Meera Nair

Posts Tagged ‘World Blind Union’

anniversaries

In Posts on December 10, 2012 at 2:23 pm

Recognizing the importance of accessibility to the physical, social, economic and cultural environment, to health and education and to information and communication, in enabling persons with disabilities to fully enjoy all human rights and fundamental freedoms.”

Convention on the Rights of Persons with Disabilities
United Nations General Assembly, adopted 13 December 2006.

An extraordinary General Assembly of WIPO is scheduled for 17-18 December 2012 in Geneva; delegates will consider whether or not to convene a diplomatic conference in 2013 to further examine the necessity of an international treaty to facilitate access to copyrighted material for visually impaired people. This follows the 25th session of WIPO’s Standing Committee on Copyright and Related Rights which took place last month. IP Watch described in detail the lack of progress during the November meetings, with non-governmental organizations (NGOs) unable to fully participate in the drafting of the proposed language:

 The drafting of the document is being done in informal sessions inaccessible to NGOs, which are left guessing what is happening in those sessions and become aware of the progress only when a new text is issued.

At the end of the November meetings, Chris Friend (Chair of the Right To Read campaign of the World Blind Union) drew attention to a key issue:

[The treaty needs] to clearly permit cross-border sharing of accessible books both between organisations and directly from organisations to blind or print disabled individuals. We reject complicated requirements for checks on whether the books are commercially available. Such procedures would sacrifice the usability of the treaty on the altar of publisher reassurance.

The irony is that very little material is commercially available. By the World Blind Union’s figures: “Only some 7% of published books are ever made accessible (in formats such as Braille, audio and large print) in the richest countries, and less than 1% in poorer ones.” The paucity of materials for the visually disabled has been acknowledged by Alan Adler (Vice-President of Legal and Government Affairs for the Association of American Publishers). During an interview conducted on 18 July 2012 by Jamie Love of Knowledge Ecology International, Adler said that accessible formats are  “a difficult thing to provide market solutions for … there is a need for some form of regulatory assistance in that area.” Where Adler is not comfortable with further regulatory assistance by way of limitations on copyright, is in the realm of library and educational provisions. When asked by Love whether the AAP had position on achieving a treaty or some other form of international agreement, Adler went so far as to say that it “would not have been as much of a problem if we were only working on the issue of print disabilities … .” But given the risk of setting precedent (with other causes already standing in line) the AAP has reservations.

So if, perhaps, maybe, the treaty for visually disabled people is disassociated from other arguments for granting more meaningful rights of public access, then a workable treaty can be reached?

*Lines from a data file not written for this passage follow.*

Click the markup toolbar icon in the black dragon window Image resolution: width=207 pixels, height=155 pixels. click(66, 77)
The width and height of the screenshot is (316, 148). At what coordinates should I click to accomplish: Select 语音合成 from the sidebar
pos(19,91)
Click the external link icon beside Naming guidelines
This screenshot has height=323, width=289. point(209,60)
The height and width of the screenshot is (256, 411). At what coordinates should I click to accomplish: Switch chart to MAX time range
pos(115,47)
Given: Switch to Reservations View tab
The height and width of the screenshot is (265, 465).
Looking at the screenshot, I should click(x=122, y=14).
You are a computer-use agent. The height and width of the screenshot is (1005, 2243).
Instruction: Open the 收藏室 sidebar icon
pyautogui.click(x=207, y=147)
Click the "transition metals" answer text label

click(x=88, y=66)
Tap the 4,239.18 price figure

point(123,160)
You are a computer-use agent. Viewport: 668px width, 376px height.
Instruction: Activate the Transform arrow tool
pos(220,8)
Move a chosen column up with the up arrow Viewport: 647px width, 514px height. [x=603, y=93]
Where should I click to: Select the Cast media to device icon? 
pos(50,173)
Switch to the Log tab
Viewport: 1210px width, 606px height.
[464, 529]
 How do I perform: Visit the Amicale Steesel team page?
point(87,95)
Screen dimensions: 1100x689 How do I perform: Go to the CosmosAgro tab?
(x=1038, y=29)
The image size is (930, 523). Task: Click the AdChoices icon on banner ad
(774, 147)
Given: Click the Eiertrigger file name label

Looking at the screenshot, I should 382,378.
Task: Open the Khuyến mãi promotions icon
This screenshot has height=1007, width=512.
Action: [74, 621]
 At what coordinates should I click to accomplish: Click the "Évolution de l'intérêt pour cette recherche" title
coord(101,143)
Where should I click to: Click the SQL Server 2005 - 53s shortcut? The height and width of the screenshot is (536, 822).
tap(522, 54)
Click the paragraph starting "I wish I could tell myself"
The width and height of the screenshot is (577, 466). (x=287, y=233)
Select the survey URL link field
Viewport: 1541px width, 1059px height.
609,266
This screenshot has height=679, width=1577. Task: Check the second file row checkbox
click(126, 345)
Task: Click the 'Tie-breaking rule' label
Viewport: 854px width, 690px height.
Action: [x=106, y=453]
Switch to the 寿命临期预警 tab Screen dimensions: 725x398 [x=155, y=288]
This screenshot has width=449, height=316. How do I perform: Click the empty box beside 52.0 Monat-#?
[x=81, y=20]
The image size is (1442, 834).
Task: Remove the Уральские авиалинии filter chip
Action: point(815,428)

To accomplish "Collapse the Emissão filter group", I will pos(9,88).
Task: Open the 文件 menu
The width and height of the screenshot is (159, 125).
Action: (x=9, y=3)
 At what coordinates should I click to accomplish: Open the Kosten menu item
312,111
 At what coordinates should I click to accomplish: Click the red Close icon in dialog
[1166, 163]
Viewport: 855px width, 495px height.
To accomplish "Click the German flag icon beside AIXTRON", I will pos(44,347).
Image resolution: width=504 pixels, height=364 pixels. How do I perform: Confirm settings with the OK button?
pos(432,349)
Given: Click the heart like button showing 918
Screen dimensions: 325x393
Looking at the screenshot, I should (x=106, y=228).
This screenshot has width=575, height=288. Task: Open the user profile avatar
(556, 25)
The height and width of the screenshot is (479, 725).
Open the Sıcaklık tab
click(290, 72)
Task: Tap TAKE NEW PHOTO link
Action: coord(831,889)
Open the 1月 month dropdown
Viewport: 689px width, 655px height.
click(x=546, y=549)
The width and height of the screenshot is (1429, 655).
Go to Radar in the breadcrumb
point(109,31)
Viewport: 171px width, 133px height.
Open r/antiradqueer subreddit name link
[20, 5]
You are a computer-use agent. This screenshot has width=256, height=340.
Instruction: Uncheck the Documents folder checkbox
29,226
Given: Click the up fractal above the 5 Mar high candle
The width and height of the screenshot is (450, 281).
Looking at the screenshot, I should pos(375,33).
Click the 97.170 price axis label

I would like to be optimistic but the discussion surrounding access to copyrighted materials for the disabled has been ongoing for thirty years. WIPO and UNESCO together proposed a Working Group for such access in 1981. The Group met for the first time from 25-27 October 1982; the report of which was released on 3 January 1983.

The principal concern voiced by the publishing sector today was as much in evidence in 1982: that a special provision would undermine the exclusive right of authors.  But the inability of the market to meet the needs of the disabled was also evident: “… that the number of handicapped persons in each country was relatively small and therefore the market for materials intended for them limited. This fact seemed to the experts to fully justify the exceptions which are explained in the following paragraphs.”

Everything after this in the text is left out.